キスはワインセラーに隠れて
「……許せると思います?」
「いえ……」
勇気を出して顔を上げてみると、唇を噛み、怒りで顔を赤らめたかなえちゃんと目が合った。
「……今日、本田さんは?」
「休みです……体調不良みたいで」
……まるっきり、嘘だった。
休憩中の本田はきっと今頃、スタッフルームで食事でもしているはず。
でも、ここで本人が登場するなんて、それこそもっと話がこじれそうだ。
私、いつからこんなに嘘が上手くなったんだろう……
「じゃあ、彼にも言っておいてください。……アナタたち、最低って」
カタン、と椅子を引いて立ち上がった彼女の華奢な手が、水の入ったグラスに伸びる。
その一瞬で何をされるか理解して、私はぎゅっと目を閉じた。
――――バシャッ!
飛んできた水は派手な音を立て、見事に私の顔周辺にヒットした。
「……帰ろ」
「う、うん……ねえ、かなえ、ちゃんと説明して――」
遠ざかっていく声を聞きながら、これで少しでも彼女の気が済んだのならいいと思った。
濡れた前髪がのれんみたいに視界を遮るのが邪魔だけど、暴力を振るわれたわけではないし……

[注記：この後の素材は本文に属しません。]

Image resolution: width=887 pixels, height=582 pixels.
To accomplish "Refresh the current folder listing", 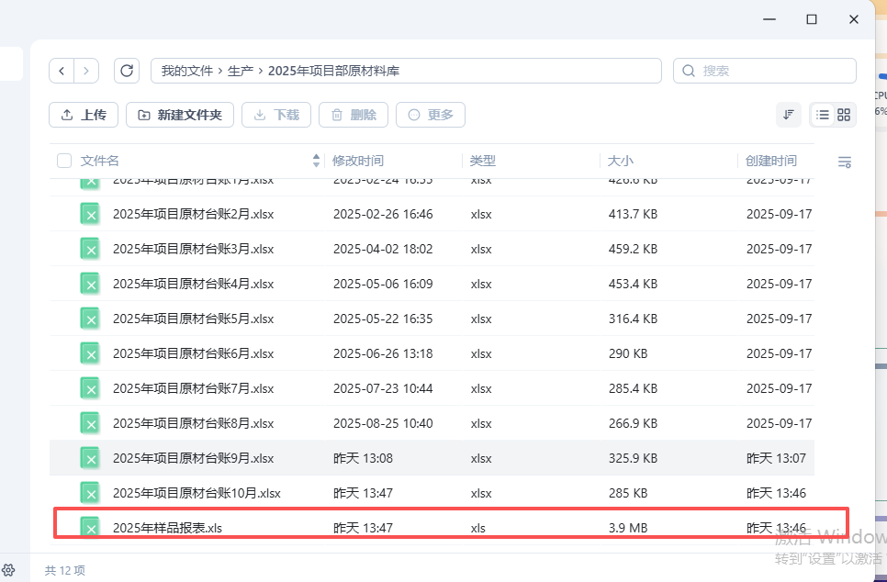I will pos(127,71).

彼女たちがホールから姿を消し、とりあえずこのテーブルを片づけなきゃ、と濡れたままの格好でいた私の肩を、ふいに誰かがつかんだ。
「……ここはいい。裏へ下がって着替えろ」
ぺたりとおでこに貼り付く前髪をかき分けて見つめた先には、白いコックコート。
視線を上げると、いつものように不機嫌そうな須賀さんが、私にタオルを差し出していた。